Alejandro sólo sabe que lo hallaron aullando de hambre y miedo en el umbral de la casa de un bebé. La madre del niño, quizá con una pizca de conciencia, envuelve al recién nacido en una manta caliente, lo cubre con una ligera chalina de pelo de cabra y lo coloca, envuelto, dentro de una caja de cartón. No quiere que el pequeño se congele.

No hay ninguna nota que indique el nombre del niño al nacer, ni su origen. Sólo que en su mano aprieta un gran colgante de plata con la letra «A», una herencia de su desconocida madre. El colgante no es de los que se venden en cualquier joyería, sino una pieza artesanal con el sello del orfebre que lo creó.

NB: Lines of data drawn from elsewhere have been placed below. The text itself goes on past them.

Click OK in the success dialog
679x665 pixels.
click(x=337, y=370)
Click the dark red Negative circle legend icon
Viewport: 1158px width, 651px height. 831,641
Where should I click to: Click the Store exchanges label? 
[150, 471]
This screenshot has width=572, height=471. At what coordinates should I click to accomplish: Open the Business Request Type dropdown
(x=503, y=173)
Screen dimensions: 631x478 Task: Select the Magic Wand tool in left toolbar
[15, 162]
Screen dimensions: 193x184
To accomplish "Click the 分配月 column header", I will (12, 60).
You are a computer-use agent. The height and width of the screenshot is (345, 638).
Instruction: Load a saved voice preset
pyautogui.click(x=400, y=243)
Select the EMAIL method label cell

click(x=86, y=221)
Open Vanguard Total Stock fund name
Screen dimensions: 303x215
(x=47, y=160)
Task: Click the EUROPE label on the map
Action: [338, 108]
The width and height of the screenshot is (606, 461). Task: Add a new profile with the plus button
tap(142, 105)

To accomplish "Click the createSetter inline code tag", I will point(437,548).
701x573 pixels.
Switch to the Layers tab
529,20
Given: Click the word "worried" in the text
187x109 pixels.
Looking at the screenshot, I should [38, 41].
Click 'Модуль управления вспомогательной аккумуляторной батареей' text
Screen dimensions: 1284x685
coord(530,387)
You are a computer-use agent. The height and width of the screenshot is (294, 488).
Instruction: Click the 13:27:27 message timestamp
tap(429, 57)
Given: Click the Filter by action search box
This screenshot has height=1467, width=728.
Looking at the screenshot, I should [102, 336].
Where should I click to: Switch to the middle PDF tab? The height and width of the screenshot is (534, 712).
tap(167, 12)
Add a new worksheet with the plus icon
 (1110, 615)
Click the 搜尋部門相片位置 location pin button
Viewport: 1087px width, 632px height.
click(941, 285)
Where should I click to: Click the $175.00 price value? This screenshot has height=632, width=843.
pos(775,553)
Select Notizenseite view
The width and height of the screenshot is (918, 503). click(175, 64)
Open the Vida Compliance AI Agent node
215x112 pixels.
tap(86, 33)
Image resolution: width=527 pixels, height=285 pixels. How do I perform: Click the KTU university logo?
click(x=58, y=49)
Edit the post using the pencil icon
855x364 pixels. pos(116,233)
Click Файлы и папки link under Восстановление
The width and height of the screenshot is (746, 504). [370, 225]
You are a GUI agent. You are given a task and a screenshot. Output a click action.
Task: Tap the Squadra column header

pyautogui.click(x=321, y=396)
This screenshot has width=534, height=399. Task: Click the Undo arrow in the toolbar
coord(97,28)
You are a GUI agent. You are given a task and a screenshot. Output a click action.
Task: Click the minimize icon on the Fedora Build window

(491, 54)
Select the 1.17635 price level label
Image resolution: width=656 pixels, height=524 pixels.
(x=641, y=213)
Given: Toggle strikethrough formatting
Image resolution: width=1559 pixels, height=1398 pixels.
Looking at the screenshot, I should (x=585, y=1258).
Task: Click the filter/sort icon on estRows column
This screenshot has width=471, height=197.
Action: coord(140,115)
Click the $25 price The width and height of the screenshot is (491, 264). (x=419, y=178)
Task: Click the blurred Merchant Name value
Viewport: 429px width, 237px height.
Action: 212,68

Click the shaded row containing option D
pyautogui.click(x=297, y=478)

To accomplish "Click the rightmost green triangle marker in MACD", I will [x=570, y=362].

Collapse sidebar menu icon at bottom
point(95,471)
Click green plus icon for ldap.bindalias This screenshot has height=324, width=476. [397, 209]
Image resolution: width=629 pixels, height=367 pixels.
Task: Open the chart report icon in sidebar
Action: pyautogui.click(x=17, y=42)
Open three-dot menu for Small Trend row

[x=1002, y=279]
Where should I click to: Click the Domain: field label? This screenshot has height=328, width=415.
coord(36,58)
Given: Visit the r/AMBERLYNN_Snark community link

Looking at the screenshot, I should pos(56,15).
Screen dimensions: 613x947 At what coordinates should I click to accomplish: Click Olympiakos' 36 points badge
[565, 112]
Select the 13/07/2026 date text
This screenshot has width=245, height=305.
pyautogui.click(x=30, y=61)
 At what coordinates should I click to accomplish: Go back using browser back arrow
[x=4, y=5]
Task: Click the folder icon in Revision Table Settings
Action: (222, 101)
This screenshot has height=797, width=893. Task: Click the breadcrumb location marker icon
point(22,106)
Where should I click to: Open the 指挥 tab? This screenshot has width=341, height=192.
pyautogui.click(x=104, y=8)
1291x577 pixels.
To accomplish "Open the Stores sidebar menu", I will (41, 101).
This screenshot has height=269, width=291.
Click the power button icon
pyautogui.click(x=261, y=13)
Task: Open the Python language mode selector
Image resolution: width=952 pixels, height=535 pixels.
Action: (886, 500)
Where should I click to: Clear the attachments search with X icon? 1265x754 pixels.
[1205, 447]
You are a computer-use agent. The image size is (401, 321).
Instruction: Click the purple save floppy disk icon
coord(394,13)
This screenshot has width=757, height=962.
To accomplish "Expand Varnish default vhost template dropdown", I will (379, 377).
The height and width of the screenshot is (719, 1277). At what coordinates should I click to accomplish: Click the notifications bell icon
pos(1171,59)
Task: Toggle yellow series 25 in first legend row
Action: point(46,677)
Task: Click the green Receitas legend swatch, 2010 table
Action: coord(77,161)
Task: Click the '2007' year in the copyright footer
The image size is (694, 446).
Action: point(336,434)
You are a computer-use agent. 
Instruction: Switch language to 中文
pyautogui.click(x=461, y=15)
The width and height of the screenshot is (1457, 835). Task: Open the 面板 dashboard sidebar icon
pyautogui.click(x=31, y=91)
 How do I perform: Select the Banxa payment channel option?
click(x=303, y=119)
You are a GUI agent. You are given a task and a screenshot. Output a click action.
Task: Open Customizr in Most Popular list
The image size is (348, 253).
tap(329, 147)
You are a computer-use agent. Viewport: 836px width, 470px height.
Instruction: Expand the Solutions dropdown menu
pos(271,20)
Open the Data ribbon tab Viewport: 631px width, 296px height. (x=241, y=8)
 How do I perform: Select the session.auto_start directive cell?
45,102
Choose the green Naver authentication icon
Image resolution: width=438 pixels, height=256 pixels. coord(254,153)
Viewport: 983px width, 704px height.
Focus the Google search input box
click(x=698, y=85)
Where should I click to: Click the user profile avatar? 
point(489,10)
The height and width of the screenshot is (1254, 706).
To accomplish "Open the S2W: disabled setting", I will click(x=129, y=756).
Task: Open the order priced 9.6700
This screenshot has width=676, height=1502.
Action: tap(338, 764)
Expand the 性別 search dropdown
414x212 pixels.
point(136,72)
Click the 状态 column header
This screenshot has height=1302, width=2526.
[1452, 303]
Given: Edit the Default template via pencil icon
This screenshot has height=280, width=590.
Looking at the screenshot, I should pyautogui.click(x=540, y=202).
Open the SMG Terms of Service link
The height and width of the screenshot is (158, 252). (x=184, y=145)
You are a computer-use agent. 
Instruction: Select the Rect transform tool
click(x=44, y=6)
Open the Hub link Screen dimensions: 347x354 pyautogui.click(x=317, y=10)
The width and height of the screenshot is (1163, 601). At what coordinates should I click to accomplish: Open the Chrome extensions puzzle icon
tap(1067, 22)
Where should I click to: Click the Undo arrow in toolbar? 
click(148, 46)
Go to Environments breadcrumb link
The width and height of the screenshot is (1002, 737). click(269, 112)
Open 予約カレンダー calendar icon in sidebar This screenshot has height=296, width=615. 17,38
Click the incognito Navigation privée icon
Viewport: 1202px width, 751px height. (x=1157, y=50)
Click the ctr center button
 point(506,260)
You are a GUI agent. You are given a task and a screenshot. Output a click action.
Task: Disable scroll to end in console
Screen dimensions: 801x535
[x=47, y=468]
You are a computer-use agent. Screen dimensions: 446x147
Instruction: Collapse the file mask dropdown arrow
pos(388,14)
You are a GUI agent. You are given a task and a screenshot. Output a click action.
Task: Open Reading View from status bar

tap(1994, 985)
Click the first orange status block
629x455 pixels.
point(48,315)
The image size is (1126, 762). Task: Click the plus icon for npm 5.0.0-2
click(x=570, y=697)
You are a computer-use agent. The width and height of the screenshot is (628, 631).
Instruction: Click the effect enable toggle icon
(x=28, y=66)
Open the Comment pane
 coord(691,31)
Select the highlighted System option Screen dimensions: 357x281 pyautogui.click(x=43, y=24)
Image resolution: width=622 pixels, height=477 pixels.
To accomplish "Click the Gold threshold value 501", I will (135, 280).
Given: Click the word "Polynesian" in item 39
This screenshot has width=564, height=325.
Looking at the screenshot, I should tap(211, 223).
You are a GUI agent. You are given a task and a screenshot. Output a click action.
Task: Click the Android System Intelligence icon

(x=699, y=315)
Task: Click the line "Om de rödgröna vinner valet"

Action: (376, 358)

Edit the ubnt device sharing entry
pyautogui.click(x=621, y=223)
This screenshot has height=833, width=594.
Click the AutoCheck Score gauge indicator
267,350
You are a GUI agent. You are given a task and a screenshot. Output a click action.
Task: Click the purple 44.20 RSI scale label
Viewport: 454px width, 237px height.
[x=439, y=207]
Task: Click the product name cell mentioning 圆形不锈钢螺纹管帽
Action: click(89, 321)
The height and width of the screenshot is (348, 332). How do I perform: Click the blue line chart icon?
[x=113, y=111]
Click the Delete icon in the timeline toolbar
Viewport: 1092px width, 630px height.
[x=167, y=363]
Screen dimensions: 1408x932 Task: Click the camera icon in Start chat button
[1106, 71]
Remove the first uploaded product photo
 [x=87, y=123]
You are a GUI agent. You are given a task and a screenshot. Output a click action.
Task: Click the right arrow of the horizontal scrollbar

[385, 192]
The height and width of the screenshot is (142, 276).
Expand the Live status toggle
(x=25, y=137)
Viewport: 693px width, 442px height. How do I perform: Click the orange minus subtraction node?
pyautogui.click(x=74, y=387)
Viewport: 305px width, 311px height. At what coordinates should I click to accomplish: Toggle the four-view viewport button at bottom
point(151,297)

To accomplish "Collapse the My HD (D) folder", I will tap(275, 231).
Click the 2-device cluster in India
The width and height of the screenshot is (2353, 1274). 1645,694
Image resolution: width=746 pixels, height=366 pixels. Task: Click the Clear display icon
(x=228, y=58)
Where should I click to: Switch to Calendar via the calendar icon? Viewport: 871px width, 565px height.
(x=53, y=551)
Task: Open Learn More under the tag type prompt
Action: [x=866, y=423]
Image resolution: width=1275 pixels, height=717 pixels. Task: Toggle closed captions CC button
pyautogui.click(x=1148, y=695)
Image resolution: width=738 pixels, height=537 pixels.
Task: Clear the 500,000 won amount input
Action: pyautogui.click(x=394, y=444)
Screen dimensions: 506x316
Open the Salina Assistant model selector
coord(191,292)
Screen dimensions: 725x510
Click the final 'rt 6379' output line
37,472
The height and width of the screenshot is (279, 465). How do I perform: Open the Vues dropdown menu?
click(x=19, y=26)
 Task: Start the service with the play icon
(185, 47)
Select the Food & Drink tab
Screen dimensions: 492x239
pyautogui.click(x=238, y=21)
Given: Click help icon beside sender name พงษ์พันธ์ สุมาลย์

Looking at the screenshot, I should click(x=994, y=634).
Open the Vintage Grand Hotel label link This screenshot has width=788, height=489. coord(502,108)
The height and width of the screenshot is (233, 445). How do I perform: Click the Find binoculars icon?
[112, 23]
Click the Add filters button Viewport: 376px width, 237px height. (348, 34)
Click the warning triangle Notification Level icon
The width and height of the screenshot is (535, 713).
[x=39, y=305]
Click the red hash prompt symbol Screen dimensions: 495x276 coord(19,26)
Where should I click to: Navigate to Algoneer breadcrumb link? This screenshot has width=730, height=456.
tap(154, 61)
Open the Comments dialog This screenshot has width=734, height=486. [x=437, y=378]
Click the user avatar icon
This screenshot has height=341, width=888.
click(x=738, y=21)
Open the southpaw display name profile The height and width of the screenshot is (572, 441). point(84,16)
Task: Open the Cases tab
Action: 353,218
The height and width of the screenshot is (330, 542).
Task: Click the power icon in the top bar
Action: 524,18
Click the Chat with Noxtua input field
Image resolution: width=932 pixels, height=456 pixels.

Las autoridades utilizan esa pista para intentar localizar a la madre, una mujer que parece haber desaparecido, pero el caso se enfría. El orfebre falleció hace muchos años y sus libros no mencionan aquel artículo.

Así, el registro del orfanato escribe: Alejandro «Desconocido». Con ese título pasa a ser otro niño bajo el amparo del Estado.

Todo su infancia la pasa en un orfanato madrileño, con pleno subsidio social. Le falta el amor de unos padres y sueña con encontrar a su madre y a su padre algún día.

«Seguramente mi madre hará algo terrible y volverá a buscarme», piensa, como hacen todos los niños abandonados.

Al salir del orfanato, su educadora le coloca el colgante al cuello y le cuenta su historia.

«¿Entonces mi madre quería que yo la encontrara», exclama Alejandro.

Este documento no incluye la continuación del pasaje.